Największa orchidea na świecie- niestety akurat nie w porze kwitnienia:
Na obiad wróciliśmy do Hotelu Colmar, gdzie zjedliśmy włoską pizzę. Po lokalu przechadzał się zespół muzyczny, zabawiając gości. Przy naszym stoliku muzykanci nieźle się zdziwili dowiadując się o naszym mieszanym pochodzeniu, ale podjęli wyzwanie i zaśpiewali po piosence z każdego kraju. Każdego – oprócz Polski, bo akurat żadnej piosenki nie znali.. Ale nie dziwię się 🙂 Okazało się, że państwo z zespołu pochodzą z Filipin i bardzo ucieszyli się, dowiadując się, że Ayie (koleżanka) również stamtąd pochodzi. Ostatni raz w swoim rodzimym kraju byli…21 lat temu! Poprosili więc Ayie o pomoc w śpiewaniu tradycyjnej pieśni w języku tegalo i było widać że trochę się wzruszyli.
Ostatnim miejscem, które chcieliśmy odwiedzić, była farma królików. Po drodze rozpadała się jednak straszna ulewa i postanowiliśmy że zamiast tego zrobimy sobie piknik pod dachem – nie ma co moknąć z powodu króliczków! Zwłaszcza, że piknik zaplanowalismy jeszcze przed wyjazdem i każdy coś przygotował. Mieliśmy widok na króliczki z werandy na której siedzieliśmy – były całkiem spore! Okazało się, że oprócz królików można też tam podziwiać jelenie i sarny, które biegają wolno po wybiegu.

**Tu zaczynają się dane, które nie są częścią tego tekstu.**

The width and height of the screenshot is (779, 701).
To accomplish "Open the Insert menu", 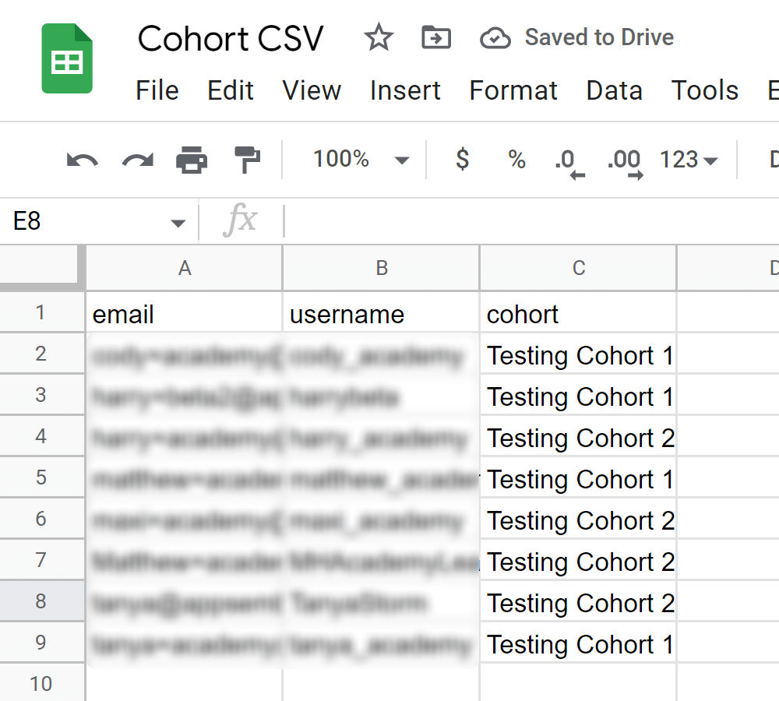I will point(405,90).

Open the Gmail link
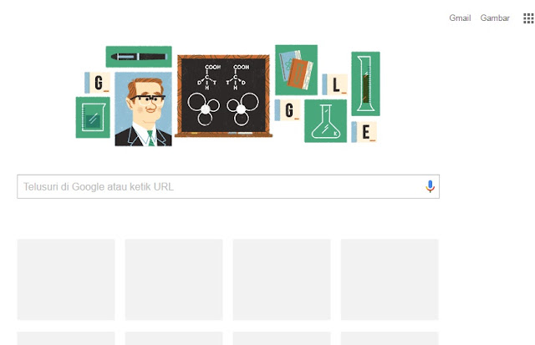(460, 18)
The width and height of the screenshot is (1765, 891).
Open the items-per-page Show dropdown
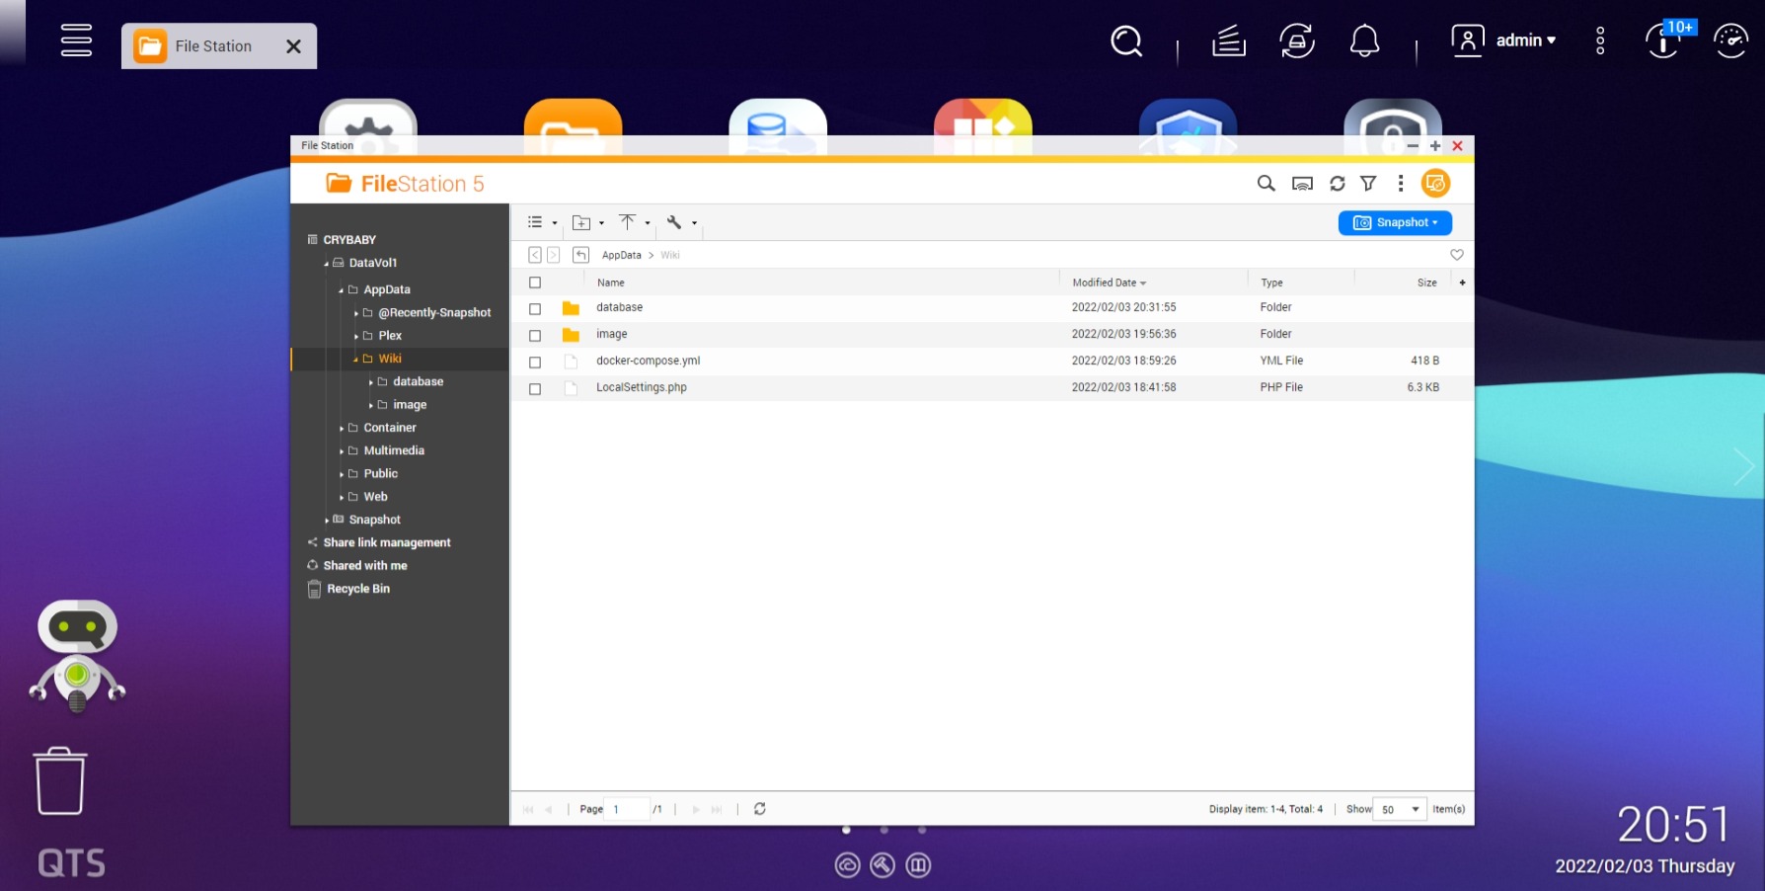[1400, 809]
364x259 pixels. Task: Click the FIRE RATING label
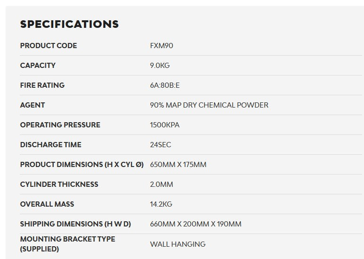42,85
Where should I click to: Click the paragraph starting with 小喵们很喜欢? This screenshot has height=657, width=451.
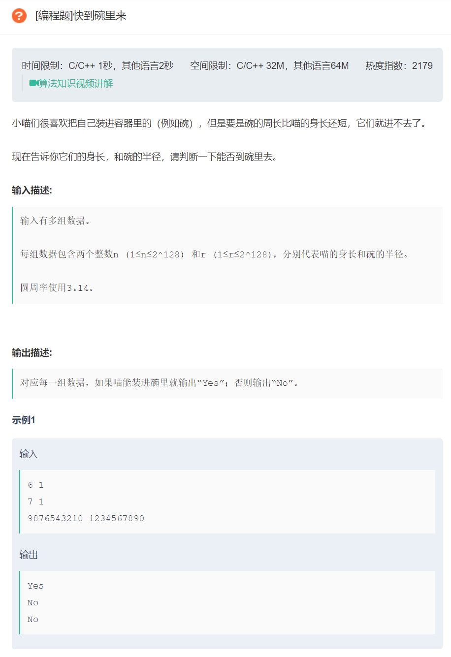(220, 124)
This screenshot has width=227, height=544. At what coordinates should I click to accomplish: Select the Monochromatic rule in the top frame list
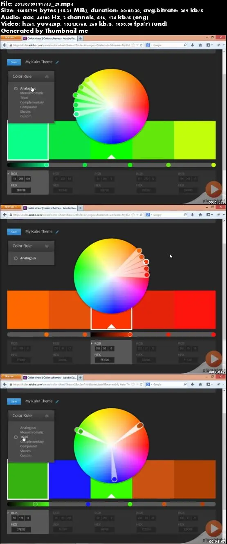(31, 93)
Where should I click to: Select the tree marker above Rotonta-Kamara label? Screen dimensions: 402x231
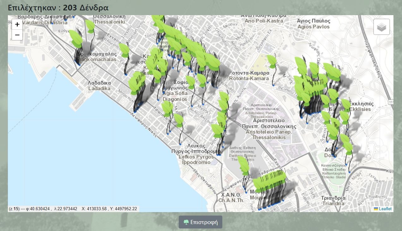(272, 61)
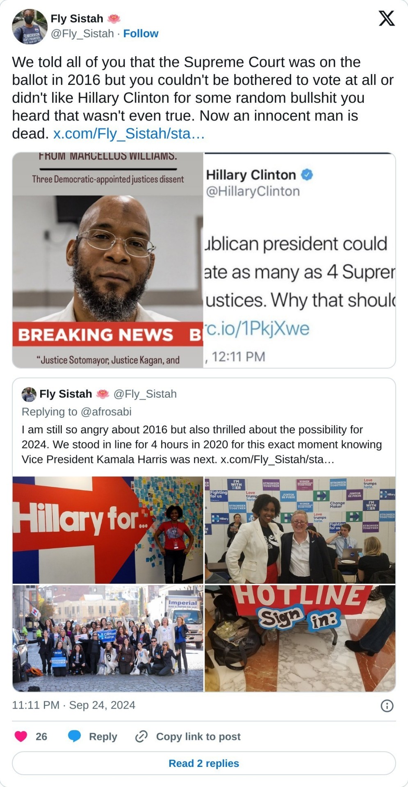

Podgryzając chleb z kaya (dżemem zrobionym z kokosa i liści pandan) i francuskie rogaliki oglądaliśmy jelonki hasające w deszczu, który najwyraźniej kompletnie im nie przeszkadzał.
Kiedy deszcz trochę zelżał, wraz z naszym szalonym kierowcą wróciliśmy do Kuala Lumpur.
Podsumowując: ciekawe miejsce, przyjemne na jeden dzień, ale chyba więcej bym tam nie wróciła z powodu zwariowanej pogody i wysokich, typowo turystycznych cen.